Prediction of head movements in immersive media is key to designing efficient streaming systems able to focus the bandwidth budget on visible areas of the content. However, most of the numerous proposals made to predict user head motion in 360° images and videos do not explicitly consider a prominent characteristic of the head motion data: its intrinsic uncertainty. In this article, we present an approach to generate multiple plausible futures of head motion in 360° videos, given a common past trajectory. To our knowledge, this is the first work that considers the problem of multiple head motion prediction for 360° video streaming. We introduce our discrete variational multiple sequence (DVMS) learning framework, which builds on deep latent variable models. We design a training procedure to obtain a flexible, lightweight stochastic prediction model compatible with sequence-to-sequence neural architectures. Experimental results on 4 different datasets show that our method DVMS outperforms competitors adapted from the self-driving domain by up to 41% on prediction horizons up to 5 sec., at lower computational and memory costs. To understand how the learned features account for the motion uncertainty, we analyze the structure of the learned latent space and connect it with the physical properties of the trajectories.
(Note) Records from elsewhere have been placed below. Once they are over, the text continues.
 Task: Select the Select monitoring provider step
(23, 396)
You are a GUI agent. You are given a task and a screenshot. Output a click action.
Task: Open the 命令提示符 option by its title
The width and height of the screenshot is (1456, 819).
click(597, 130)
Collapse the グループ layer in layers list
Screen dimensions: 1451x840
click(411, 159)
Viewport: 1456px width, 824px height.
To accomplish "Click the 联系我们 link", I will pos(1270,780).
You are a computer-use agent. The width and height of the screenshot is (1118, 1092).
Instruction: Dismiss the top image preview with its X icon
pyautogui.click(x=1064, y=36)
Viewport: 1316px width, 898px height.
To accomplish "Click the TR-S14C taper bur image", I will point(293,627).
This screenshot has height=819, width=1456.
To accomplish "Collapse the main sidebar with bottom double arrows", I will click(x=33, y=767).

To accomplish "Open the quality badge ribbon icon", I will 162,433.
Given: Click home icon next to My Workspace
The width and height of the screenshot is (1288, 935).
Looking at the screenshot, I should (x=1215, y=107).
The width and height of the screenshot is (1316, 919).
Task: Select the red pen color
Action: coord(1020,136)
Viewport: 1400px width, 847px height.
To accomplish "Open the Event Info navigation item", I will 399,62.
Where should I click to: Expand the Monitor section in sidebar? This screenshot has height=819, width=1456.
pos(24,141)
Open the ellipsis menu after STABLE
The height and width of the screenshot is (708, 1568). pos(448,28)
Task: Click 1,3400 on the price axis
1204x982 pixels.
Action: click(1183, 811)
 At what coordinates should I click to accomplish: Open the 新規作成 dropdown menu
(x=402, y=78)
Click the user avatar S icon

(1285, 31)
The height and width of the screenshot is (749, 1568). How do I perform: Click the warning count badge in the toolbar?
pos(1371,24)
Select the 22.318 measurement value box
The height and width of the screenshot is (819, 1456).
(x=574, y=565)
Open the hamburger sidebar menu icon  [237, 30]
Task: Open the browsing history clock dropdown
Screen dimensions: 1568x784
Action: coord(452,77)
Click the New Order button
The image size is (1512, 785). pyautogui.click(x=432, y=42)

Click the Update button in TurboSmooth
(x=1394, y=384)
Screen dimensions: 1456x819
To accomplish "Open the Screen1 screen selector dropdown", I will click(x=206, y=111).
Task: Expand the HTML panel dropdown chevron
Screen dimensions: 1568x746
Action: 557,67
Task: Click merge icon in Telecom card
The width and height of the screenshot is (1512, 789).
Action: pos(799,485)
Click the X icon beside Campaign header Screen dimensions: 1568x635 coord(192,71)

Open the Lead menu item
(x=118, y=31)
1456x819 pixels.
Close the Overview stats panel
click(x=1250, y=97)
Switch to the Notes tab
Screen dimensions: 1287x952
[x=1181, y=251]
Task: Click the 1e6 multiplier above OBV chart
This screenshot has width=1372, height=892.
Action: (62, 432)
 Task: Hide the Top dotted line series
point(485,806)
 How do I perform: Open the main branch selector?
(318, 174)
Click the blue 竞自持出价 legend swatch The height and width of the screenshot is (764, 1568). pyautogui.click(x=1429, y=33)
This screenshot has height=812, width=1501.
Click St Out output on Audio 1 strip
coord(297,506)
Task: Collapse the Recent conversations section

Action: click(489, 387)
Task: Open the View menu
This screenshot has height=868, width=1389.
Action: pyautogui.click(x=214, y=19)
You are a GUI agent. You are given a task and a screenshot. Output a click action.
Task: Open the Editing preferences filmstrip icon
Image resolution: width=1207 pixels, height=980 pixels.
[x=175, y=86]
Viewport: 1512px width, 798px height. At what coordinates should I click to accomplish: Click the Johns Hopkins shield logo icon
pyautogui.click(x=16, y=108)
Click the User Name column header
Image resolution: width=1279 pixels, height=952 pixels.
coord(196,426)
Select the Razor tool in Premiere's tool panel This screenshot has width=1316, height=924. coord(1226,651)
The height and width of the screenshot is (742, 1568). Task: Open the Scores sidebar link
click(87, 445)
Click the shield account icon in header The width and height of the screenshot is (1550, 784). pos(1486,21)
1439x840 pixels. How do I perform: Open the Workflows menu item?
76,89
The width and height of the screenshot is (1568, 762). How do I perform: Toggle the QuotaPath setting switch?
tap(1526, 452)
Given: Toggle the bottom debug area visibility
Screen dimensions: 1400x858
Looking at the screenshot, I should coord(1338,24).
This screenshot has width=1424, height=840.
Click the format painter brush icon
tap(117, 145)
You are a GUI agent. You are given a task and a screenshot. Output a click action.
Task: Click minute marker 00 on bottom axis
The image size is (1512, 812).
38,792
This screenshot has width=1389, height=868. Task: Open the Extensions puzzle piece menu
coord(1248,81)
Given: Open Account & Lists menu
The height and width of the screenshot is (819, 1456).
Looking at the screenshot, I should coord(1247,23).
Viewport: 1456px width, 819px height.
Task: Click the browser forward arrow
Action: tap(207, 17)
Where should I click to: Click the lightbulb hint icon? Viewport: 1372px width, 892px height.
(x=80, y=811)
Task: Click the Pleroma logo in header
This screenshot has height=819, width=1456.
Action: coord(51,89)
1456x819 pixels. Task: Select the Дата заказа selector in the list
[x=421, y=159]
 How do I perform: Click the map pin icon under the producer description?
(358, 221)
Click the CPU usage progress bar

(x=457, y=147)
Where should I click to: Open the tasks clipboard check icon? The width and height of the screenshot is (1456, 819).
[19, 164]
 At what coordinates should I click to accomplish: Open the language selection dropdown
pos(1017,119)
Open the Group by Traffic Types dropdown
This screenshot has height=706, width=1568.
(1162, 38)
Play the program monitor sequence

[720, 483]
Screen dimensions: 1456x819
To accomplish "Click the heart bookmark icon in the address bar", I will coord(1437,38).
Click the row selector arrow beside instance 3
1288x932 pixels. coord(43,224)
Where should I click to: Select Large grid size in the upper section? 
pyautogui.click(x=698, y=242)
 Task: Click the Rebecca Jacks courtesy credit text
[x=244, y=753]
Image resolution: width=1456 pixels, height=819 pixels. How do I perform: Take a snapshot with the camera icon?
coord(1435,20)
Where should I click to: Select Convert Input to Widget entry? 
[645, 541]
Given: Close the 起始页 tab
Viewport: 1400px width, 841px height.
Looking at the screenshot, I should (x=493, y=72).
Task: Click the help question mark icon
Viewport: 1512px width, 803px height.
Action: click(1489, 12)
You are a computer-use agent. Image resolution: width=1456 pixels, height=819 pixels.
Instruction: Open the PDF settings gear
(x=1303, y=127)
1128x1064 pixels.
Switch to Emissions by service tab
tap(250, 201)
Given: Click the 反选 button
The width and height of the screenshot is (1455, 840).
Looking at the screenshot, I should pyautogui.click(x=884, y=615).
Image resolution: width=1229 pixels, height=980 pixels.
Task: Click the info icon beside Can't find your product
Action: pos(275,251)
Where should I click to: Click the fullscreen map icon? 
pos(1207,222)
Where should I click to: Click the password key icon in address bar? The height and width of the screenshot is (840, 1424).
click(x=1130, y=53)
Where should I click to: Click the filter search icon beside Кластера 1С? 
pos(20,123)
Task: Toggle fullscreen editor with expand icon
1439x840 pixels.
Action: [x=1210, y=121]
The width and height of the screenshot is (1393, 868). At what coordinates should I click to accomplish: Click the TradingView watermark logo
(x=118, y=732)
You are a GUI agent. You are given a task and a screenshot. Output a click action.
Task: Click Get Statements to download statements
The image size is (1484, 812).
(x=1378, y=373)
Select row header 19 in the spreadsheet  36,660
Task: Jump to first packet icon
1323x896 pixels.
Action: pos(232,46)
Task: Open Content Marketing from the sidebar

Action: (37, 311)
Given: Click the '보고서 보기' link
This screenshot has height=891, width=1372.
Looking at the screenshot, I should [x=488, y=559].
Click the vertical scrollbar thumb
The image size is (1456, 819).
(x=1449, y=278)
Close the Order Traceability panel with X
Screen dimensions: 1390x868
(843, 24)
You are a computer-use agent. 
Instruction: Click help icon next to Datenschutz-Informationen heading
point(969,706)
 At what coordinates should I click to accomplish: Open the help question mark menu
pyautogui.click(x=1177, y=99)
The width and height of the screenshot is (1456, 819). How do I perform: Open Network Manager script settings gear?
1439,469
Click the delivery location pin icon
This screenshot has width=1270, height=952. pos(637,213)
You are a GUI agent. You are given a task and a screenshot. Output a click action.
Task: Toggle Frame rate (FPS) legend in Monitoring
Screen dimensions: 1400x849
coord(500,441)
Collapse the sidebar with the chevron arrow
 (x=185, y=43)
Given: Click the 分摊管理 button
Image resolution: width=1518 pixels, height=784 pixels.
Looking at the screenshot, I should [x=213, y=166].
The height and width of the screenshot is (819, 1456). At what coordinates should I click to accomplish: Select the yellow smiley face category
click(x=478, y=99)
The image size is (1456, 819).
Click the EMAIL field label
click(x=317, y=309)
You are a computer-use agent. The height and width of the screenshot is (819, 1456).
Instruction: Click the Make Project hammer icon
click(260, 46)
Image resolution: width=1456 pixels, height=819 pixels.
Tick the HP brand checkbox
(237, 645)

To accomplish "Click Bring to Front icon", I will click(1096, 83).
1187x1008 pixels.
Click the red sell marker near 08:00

We also introduce a method to estimate the likelihood of each generated trajectory, enabling the integration of DVMS in a streaming system. We hence deploy an extensive evaluation of the interest of our DVMS proposal for a streaming system. To do so, we first introduce a new Python-based 360° streaming simulator that we make available to the community. On real-world user, video, and networking data, we show that predicting multiple trajectories yields higher fairness between the traces, the gains for 20 to 30% of the users reaching up to 10% in visual quality for the best number K of trajectories to generate.